The president of the Minneapolis Fed on Tuesday repeated his call for the Federal Reserve to keep up efforts to stimulate the sluggish economy, rather than scale back its massive bond-buying program.

With fresh ammunition from a new study suggesting that the Fed could drive down unemployment faster if it promised to keep interest rates low for longer, Narayana Kocherlakota called "puzzling" the public conversation about when the Fed will taper its bond-buying program, known as quantitative easing.

Unemployment is too high and understates the weakness of the job market, he said, and inflation is not in danger of rising.

"Inflation rates are very low by historical standards, relative to the goal of 2 percent a year, so there's no reason to be afraid of monetary stimulus," said Narayana Kocherlakota at a St. Paul Chamber of Commerce lunch, when asked what the takeaway should be from his half-hour speech.
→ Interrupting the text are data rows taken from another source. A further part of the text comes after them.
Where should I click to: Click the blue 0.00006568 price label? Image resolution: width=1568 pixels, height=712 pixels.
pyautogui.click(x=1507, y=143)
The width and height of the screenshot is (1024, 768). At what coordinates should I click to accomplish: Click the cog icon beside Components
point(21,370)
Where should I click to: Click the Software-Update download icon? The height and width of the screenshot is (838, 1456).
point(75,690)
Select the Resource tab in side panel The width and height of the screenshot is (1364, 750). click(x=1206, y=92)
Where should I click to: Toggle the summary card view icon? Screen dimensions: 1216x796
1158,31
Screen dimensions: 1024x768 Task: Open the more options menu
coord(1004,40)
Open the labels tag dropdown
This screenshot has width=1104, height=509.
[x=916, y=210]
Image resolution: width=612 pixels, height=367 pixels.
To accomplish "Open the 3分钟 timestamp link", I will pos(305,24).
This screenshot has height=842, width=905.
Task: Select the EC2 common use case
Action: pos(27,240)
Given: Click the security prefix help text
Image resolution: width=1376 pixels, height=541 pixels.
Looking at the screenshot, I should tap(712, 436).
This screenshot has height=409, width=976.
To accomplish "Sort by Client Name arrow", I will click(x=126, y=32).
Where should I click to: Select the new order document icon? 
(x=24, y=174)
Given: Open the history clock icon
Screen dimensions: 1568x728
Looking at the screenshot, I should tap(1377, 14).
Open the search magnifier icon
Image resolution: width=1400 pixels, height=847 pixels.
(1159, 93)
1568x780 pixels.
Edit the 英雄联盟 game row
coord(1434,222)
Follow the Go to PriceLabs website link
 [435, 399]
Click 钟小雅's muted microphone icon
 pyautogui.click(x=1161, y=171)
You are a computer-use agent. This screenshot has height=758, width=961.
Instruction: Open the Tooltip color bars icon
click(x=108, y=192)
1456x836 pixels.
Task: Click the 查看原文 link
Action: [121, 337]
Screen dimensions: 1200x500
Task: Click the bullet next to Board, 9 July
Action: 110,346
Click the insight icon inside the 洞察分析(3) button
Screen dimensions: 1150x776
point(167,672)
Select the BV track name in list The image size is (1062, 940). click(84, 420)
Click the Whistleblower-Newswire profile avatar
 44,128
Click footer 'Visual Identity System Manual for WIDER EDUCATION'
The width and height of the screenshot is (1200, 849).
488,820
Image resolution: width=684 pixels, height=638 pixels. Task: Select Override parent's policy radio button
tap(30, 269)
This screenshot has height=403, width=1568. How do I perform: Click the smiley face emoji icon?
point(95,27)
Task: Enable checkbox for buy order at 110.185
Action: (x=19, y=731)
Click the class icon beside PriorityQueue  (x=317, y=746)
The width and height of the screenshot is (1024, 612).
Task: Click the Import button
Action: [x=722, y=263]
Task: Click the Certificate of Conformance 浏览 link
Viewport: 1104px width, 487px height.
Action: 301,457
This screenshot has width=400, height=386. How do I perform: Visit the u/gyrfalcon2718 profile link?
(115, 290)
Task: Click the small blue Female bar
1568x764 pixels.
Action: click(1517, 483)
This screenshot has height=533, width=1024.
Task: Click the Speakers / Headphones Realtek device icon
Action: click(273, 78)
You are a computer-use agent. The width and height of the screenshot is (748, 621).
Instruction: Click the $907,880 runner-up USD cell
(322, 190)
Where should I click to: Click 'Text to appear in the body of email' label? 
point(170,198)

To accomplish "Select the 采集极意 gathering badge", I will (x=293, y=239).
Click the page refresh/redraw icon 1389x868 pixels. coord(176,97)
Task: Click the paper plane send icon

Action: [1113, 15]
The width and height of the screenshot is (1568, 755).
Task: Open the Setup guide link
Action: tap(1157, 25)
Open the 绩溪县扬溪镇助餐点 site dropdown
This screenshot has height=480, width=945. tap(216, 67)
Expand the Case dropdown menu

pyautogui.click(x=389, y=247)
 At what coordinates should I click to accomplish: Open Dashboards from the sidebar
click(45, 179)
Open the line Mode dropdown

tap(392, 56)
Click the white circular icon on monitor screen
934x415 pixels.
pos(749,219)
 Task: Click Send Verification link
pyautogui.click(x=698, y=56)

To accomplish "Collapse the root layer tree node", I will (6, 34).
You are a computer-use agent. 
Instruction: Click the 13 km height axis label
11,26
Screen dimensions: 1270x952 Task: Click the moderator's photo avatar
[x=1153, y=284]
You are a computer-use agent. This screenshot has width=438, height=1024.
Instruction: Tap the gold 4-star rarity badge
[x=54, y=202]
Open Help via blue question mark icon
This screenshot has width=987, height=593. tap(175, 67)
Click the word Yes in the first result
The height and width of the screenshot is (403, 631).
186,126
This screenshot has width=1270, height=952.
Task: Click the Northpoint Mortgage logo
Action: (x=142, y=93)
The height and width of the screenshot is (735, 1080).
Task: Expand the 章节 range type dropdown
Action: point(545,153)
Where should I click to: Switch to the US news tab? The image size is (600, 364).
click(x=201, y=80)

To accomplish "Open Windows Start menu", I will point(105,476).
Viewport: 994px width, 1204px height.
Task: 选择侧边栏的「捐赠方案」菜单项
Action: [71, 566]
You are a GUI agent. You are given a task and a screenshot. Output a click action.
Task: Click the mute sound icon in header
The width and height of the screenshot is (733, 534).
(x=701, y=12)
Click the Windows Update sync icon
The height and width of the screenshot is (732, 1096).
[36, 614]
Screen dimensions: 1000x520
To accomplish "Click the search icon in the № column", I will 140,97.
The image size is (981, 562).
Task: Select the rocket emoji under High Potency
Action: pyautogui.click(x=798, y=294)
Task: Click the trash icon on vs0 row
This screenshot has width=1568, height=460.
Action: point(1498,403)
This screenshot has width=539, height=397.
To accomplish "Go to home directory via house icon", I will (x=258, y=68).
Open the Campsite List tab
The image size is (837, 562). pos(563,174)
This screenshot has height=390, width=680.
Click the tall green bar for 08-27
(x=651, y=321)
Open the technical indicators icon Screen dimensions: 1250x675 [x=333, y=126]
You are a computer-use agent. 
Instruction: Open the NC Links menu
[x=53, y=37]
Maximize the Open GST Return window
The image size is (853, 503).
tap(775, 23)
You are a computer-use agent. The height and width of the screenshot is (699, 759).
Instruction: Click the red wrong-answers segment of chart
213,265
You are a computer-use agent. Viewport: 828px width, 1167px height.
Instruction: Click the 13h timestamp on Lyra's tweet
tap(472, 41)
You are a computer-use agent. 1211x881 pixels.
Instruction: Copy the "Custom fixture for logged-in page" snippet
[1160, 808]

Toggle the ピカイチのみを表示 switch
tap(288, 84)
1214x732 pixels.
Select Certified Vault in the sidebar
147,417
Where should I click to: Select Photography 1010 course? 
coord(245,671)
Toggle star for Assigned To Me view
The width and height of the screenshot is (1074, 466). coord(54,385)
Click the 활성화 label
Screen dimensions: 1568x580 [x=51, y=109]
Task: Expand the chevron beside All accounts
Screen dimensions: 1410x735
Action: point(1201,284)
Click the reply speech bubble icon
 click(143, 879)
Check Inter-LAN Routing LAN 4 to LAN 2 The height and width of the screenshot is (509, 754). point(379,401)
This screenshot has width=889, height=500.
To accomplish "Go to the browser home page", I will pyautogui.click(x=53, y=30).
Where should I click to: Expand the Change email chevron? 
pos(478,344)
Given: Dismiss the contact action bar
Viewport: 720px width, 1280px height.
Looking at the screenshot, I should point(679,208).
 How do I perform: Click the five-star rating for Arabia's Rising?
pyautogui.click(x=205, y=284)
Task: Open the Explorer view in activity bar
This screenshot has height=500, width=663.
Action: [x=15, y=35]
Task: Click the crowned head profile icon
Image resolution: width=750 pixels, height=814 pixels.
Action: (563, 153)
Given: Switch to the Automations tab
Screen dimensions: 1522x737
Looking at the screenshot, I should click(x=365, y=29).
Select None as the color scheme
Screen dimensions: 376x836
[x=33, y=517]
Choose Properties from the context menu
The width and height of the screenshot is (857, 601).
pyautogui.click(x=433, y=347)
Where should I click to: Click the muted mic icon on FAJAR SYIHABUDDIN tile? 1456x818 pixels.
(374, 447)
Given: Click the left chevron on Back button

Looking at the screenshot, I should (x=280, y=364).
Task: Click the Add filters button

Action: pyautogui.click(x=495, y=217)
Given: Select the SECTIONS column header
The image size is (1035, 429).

Kocherlakota, who took over the Minneapolis Fed in 2009, has not been a voting member of the Fed's monetary policy-setting Federal Open Market Committee (FOMC) this year, but he will be able to vote in 2014. He has become one of the most vocal proponents of the Federal Reserve's doing more to stimulate the economy, after being considered an interest rate hawk in 2011.

At 7.3 percent, the U.S. jobless rate is still too high and doesn't account for workers who've given up the job search, he said. The nation's employment-to-population ratio, which helps to capture this shrinkage of the labor force, is historically low. While it's true that the ratio is falling in part because of the retirement of baby boomers, that demographic force is too small to account for the historic decline, Kocherlakota said. For people ages 25 to 54, the ratio is 75.4 percent, a little higher than it was during the recession, but before that the lowest it's been since 1984.

"The weak labor market represents considerable hardship for a large number of Americans, both in economic terms and in psychological terms," Kocherlakota said.

Meanwhile, inflation has been dropping since the beginning of 2012 and is well below the Fed's target inflation rate of 2 percent.

Kocherlakota has called for the Fed to keep interest rates extraordinarily low at least until the U.S. unemployment rate falls below 5.5 percent, so long as the two-year outlook for inflation stays below 2.5 percent. He repeated that call Tuesday, which differs from the FOMC's consensus that interest rates should stay low until unemployment falls below 6.5 percent.

While he has been among the most dovish voices at the Fed for more than a year, Kocherlakota's position was bolstered by a study published by William English, director of monetary affairs for the Federal Reserve Board of Governors, earlier this month. (The study was covered in the Wall Street Journal here.)

The study's models show that "reducing the unemployment threshold improves measured economic performance until the unemployment threshold reaches 5.5 percent."

Kocherlakota said that considering the Fed's outlook for a gradual reduction in unemployment and for inflation to stay below 2 percent over the medium term, the central bank should tell Wall Street and the public that it will keep interest rates low at least until the 5.5 percent unemployment rate threshold is met.

It could also, he said, lower the interest rate being paid to banks on their excess reserves, which would incentivize them to lend that money to businesses and consumers instead of holding onto it.